= Data records =
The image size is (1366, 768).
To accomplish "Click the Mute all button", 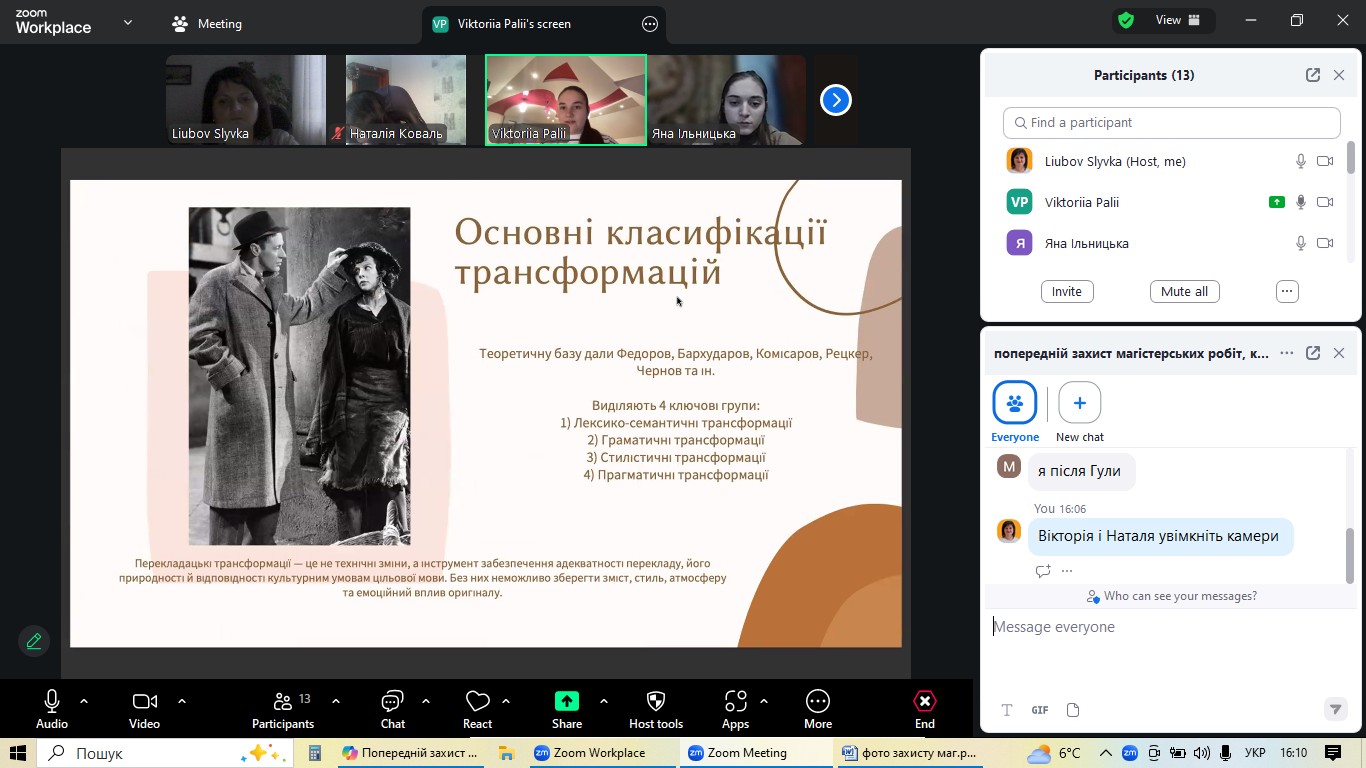I will point(1184,291).
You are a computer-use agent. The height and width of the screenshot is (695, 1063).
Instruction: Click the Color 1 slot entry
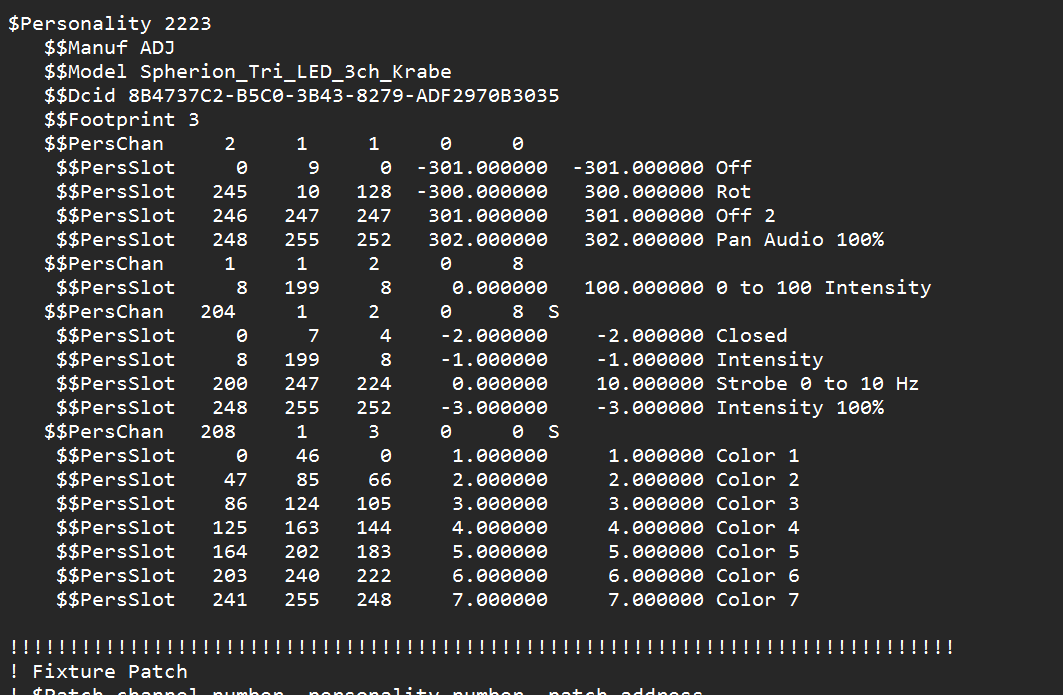[400, 455]
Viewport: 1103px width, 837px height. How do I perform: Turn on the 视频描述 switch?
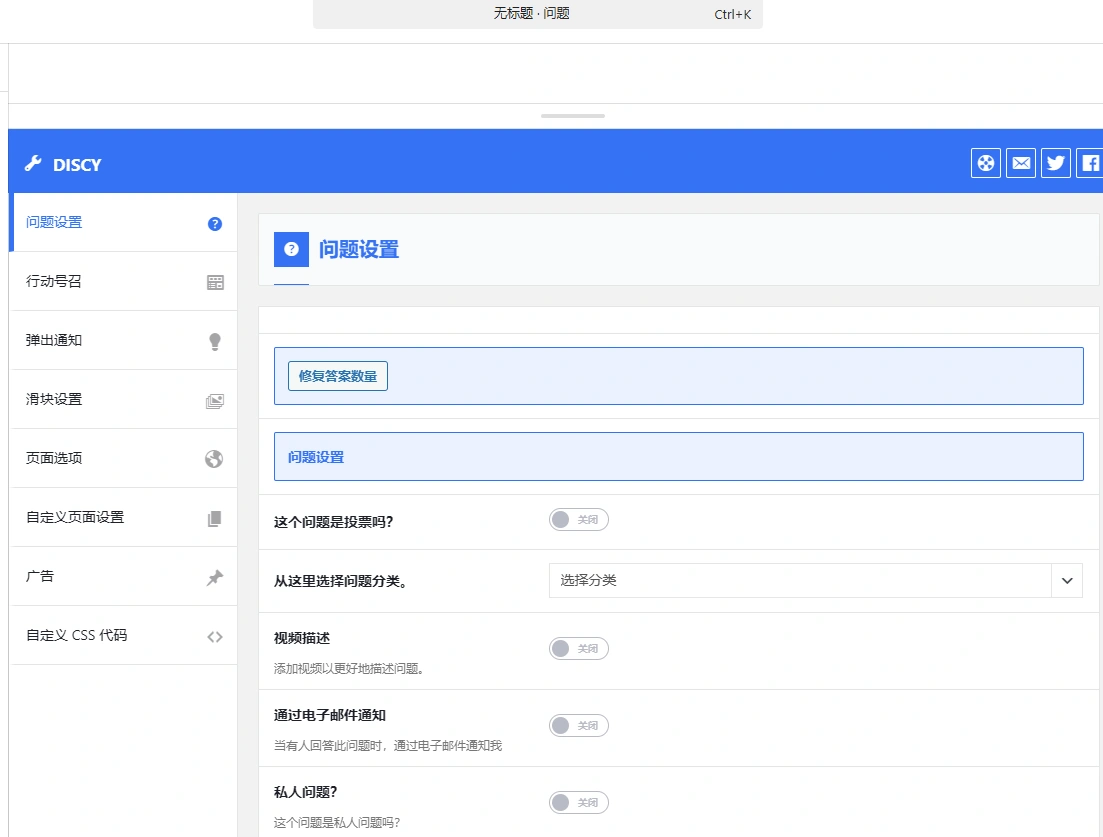point(578,648)
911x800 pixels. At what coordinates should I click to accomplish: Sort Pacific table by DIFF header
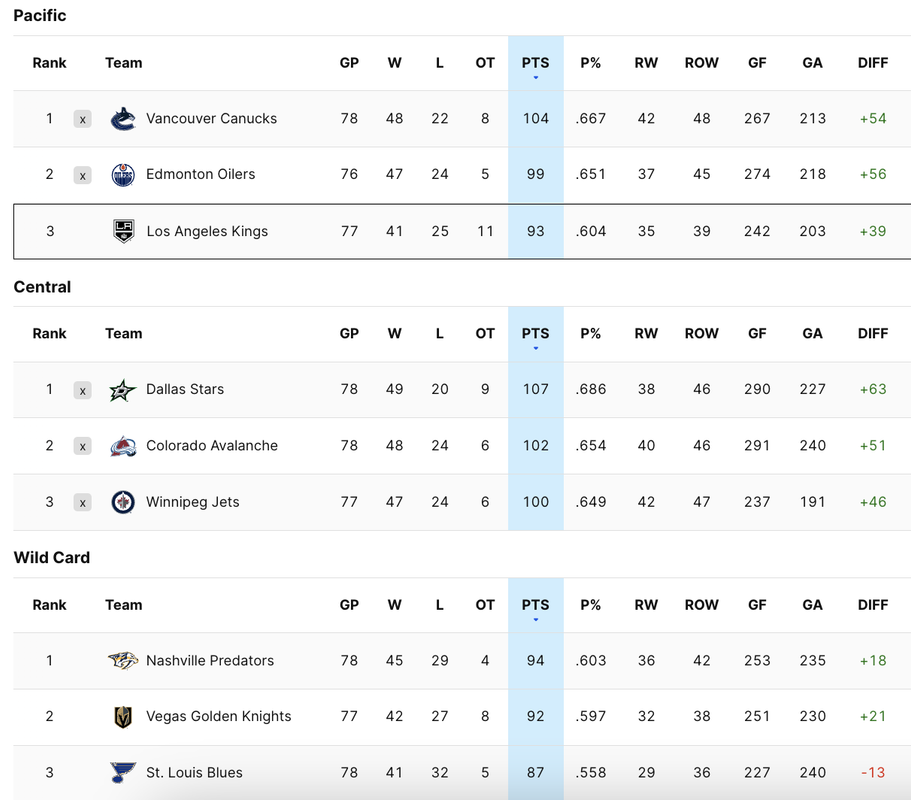click(873, 63)
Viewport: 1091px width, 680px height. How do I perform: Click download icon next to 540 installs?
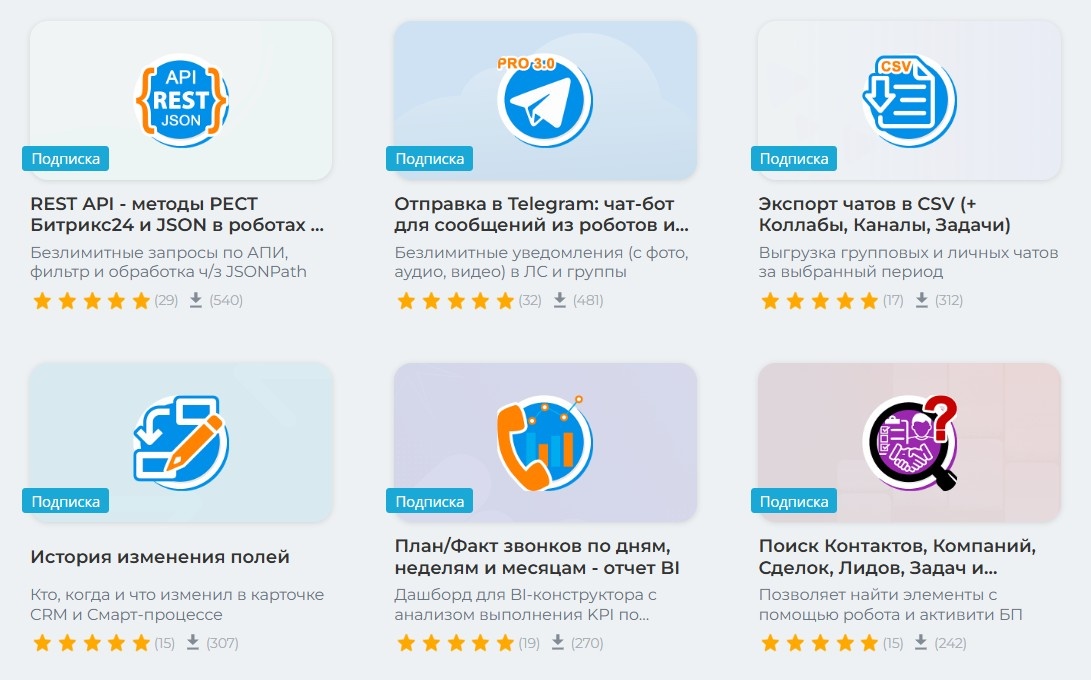click(196, 300)
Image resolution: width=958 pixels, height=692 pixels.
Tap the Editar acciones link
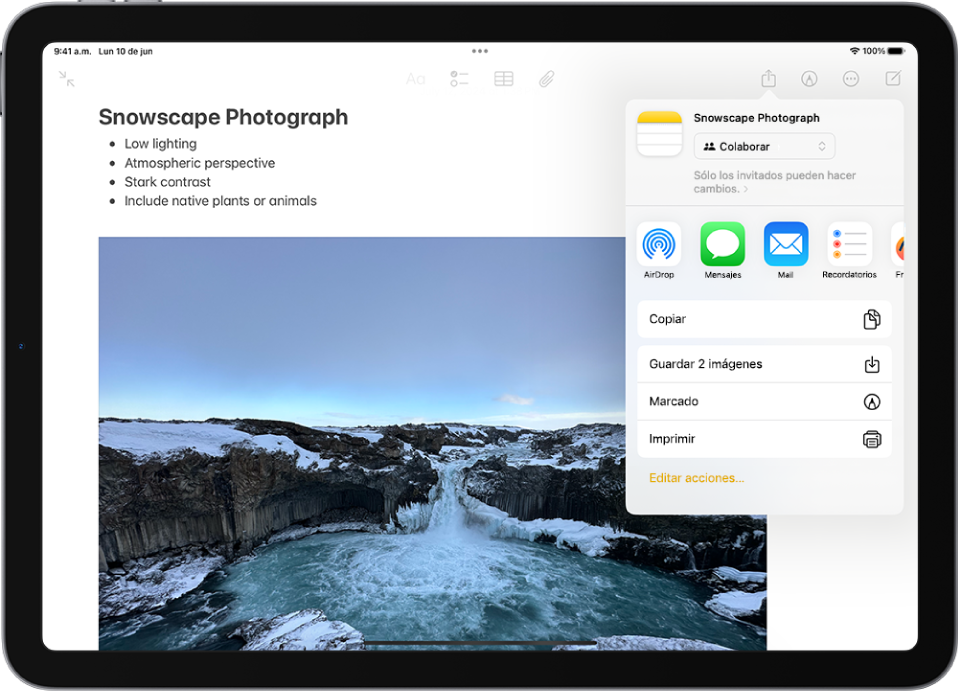(x=697, y=478)
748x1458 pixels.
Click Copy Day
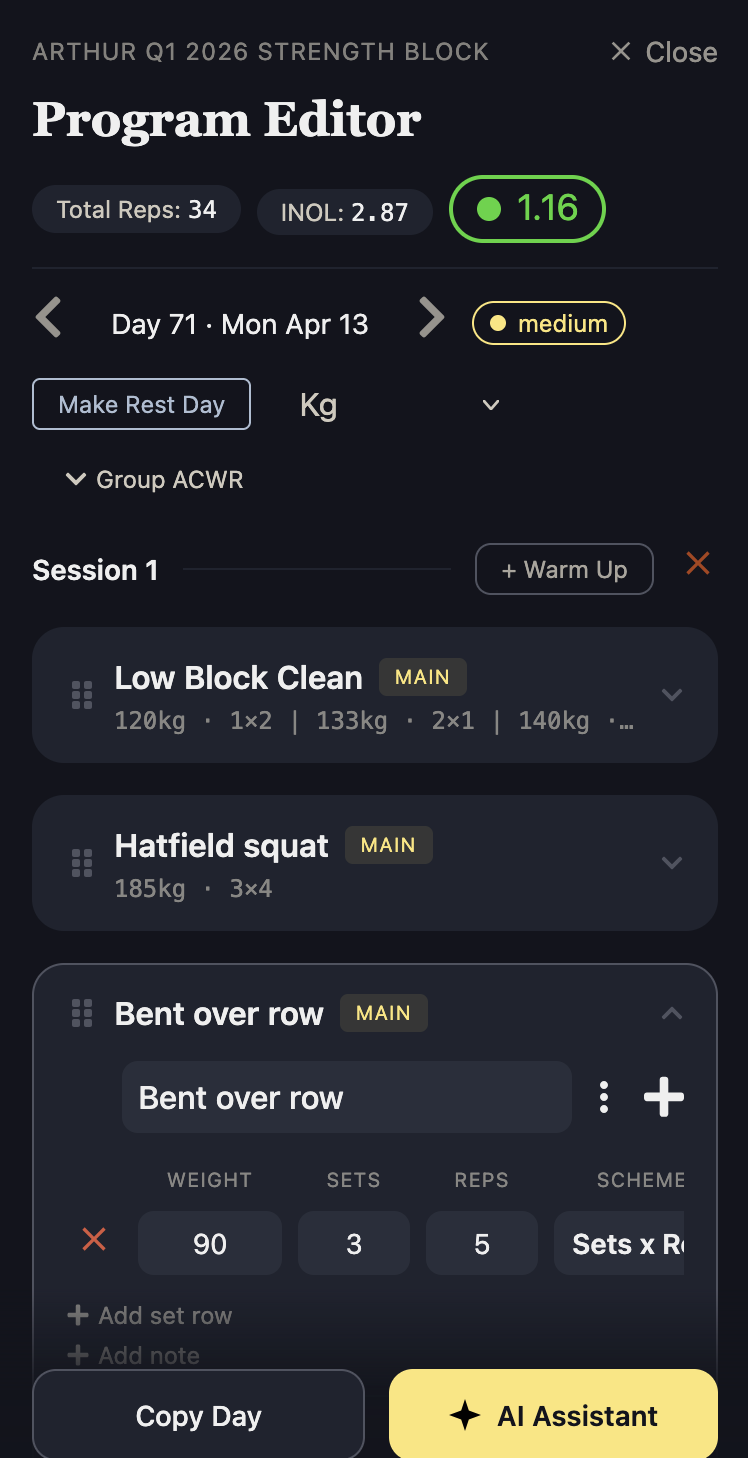tap(197, 1414)
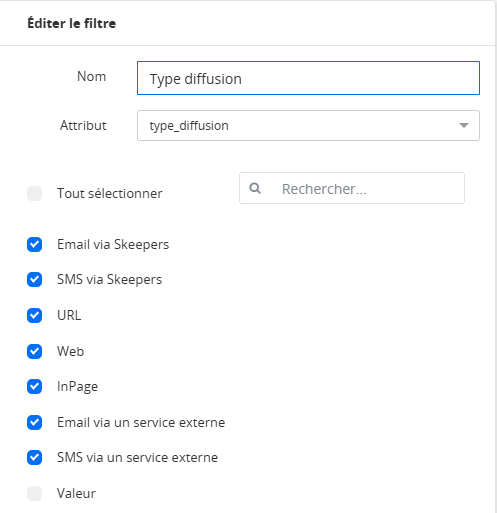Uncheck Email via un service externe checkbox
Viewport: 497px width, 513px height.
tap(34, 422)
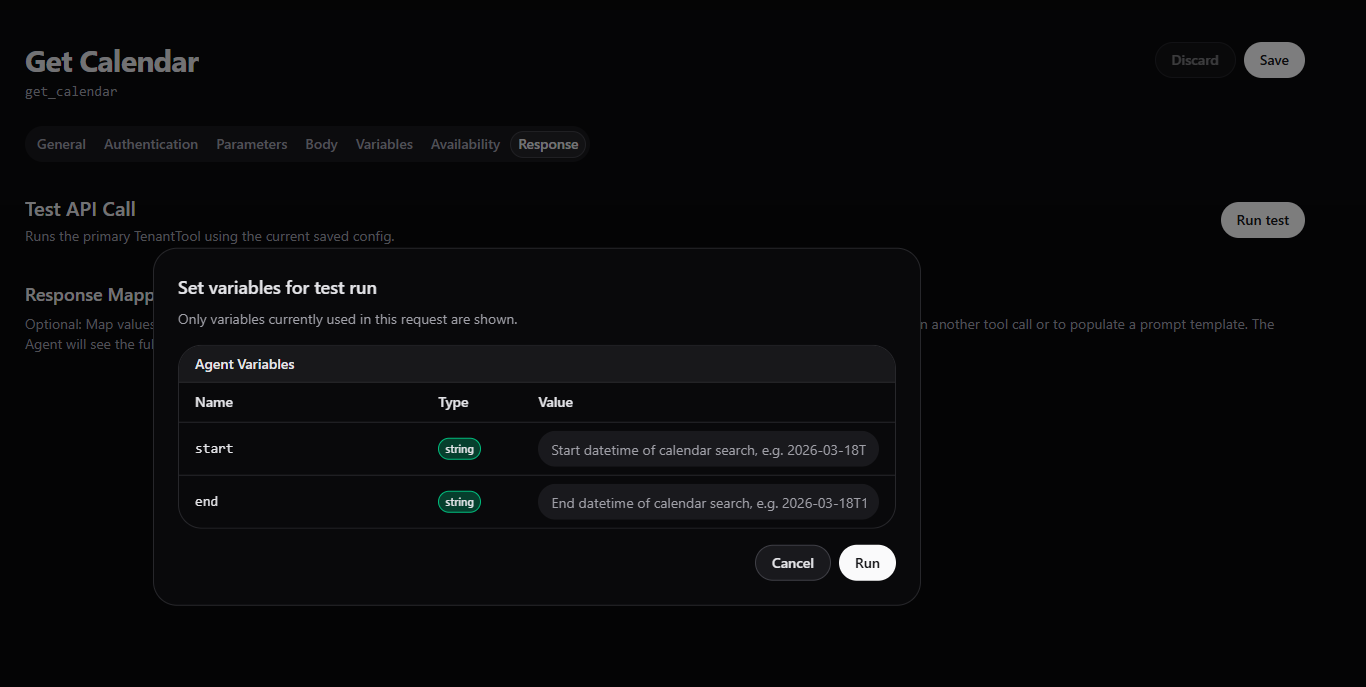Viewport: 1366px width, 687px height.
Task: Select the Response tab
Action: pyautogui.click(x=548, y=144)
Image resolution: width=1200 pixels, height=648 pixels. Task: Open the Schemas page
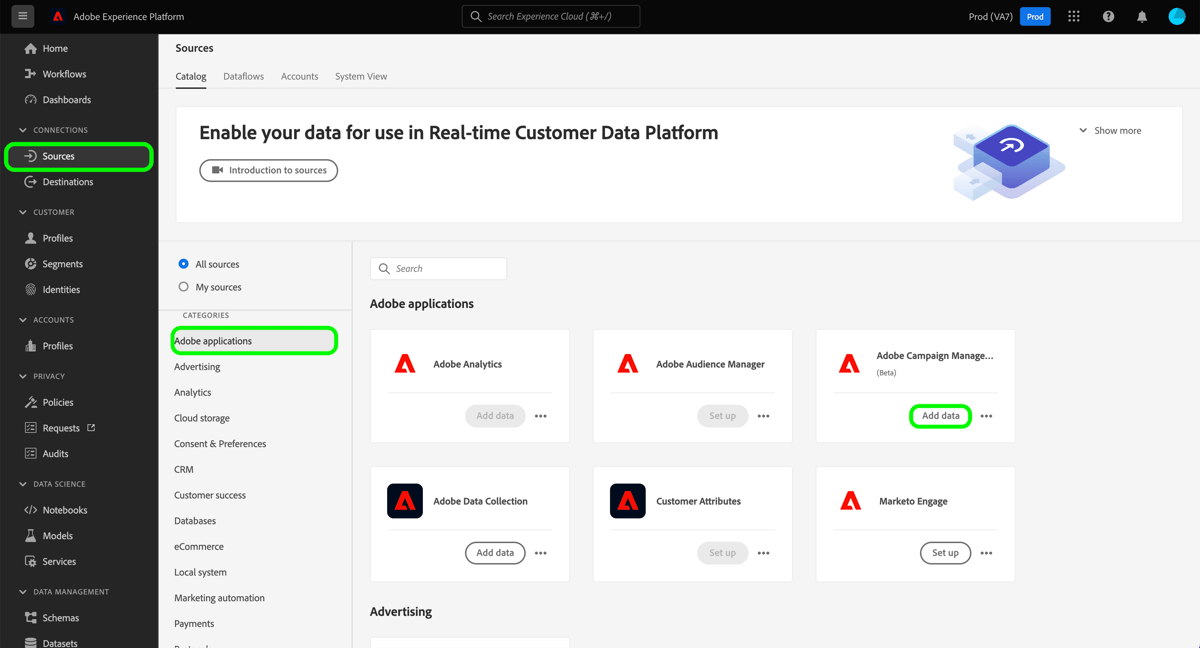point(61,617)
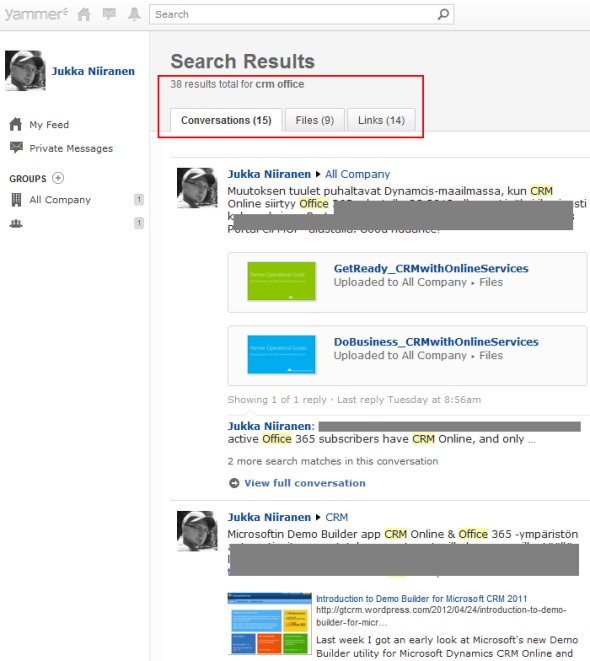Viewport: 590px width, 661px height.
Task: Open the unnamed people group icon
Action: [16, 223]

= Exercise details =
When copying from the data above, print only the lines from the line containing "Viewport: 1091px width, 680px" to the line containing "748x1458 pixels.", exactly, and leave the pictures out.

= Solution for this exercise =
Viewport: 1091px width, 680px height. How do I perform: Click download icon next to 540 installs?
click(196, 300)
Image resolution: width=958 pixels, height=692 pixels.
Tap the Editar acciones link
(x=697, y=478)
748x1458 pixels.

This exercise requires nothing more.